* DATASET EXCERPTS:

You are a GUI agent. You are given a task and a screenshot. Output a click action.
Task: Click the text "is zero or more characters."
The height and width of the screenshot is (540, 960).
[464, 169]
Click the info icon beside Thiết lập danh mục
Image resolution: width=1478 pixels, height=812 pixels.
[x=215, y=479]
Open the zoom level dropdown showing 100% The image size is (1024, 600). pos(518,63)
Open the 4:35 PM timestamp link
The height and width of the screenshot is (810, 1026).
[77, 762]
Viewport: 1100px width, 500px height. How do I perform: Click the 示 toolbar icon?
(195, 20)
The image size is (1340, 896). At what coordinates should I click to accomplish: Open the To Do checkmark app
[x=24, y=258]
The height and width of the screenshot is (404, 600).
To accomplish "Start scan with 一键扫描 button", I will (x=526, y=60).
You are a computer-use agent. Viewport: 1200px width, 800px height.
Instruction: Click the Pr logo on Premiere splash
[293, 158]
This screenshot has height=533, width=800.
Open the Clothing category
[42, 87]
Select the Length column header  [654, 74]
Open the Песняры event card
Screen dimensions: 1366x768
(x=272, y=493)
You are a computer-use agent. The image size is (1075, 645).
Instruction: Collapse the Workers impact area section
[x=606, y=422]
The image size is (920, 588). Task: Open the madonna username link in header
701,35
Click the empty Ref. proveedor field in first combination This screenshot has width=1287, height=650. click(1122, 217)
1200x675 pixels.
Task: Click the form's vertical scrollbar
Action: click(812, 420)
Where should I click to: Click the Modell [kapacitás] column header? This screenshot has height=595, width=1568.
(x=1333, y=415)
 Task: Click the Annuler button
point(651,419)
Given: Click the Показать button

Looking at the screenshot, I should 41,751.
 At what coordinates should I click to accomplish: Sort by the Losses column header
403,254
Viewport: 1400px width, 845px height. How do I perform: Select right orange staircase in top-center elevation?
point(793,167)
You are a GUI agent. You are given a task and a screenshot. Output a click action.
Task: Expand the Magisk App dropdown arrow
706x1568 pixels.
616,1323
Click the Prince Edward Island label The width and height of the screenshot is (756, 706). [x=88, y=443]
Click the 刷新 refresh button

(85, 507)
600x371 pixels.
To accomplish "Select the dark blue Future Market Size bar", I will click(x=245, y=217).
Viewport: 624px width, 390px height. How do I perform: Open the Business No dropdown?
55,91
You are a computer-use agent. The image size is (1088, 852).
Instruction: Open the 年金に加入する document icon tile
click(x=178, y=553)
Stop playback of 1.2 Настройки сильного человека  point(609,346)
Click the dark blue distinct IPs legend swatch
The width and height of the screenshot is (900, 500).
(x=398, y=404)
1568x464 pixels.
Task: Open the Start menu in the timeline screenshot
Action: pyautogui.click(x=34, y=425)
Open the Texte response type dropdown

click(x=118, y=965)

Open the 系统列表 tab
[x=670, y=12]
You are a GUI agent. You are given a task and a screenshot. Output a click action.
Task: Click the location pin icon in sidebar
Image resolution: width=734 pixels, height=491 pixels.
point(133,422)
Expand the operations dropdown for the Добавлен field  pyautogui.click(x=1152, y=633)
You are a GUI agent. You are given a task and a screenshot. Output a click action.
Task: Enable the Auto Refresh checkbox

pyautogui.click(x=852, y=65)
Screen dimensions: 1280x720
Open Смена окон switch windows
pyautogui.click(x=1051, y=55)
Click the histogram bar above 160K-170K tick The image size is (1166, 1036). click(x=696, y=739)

* PROBLEM:
Once you find the line containing "You are a computer-use agent. The image size is (1075, 645).", stop: reproduce exactly that line and every line of the data before it, and nothing else.

* EXERCISE ANSWER:
You are a GUI agent. You are given a task and a screenshot. Output a click action.
Task: Click the text "is zero or more characters."
The height and width of the screenshot is (540, 960).
[464, 169]
Click the info icon beside Thiết lập danh mục
Image resolution: width=1478 pixels, height=812 pixels.
[x=215, y=479]
Open the zoom level dropdown showing 100% The image size is (1024, 600). pos(518,63)
Open the 4:35 PM timestamp link
The height and width of the screenshot is (810, 1026).
[77, 762]
Viewport: 1100px width, 500px height. How do I perform: Click the 示 toolbar icon?
(195, 20)
The image size is (1340, 896). At what coordinates should I click to accomplish: Open the To Do checkmark app
[x=24, y=258]
The height and width of the screenshot is (404, 600).
To accomplish "Start scan with 一键扫描 button", I will (x=526, y=60).
You are a computer-use agent. Viewport: 1200px width, 800px height.
Instruction: Click the Pr logo on Premiere splash
[293, 158]
This screenshot has height=533, width=800.
Open the Clothing category
[42, 87]
Select the Length column header  [654, 74]
Open the Песняры event card
Screen dimensions: 1366x768
(x=272, y=493)
You are a computer-use agent. The image size is (1075, 645).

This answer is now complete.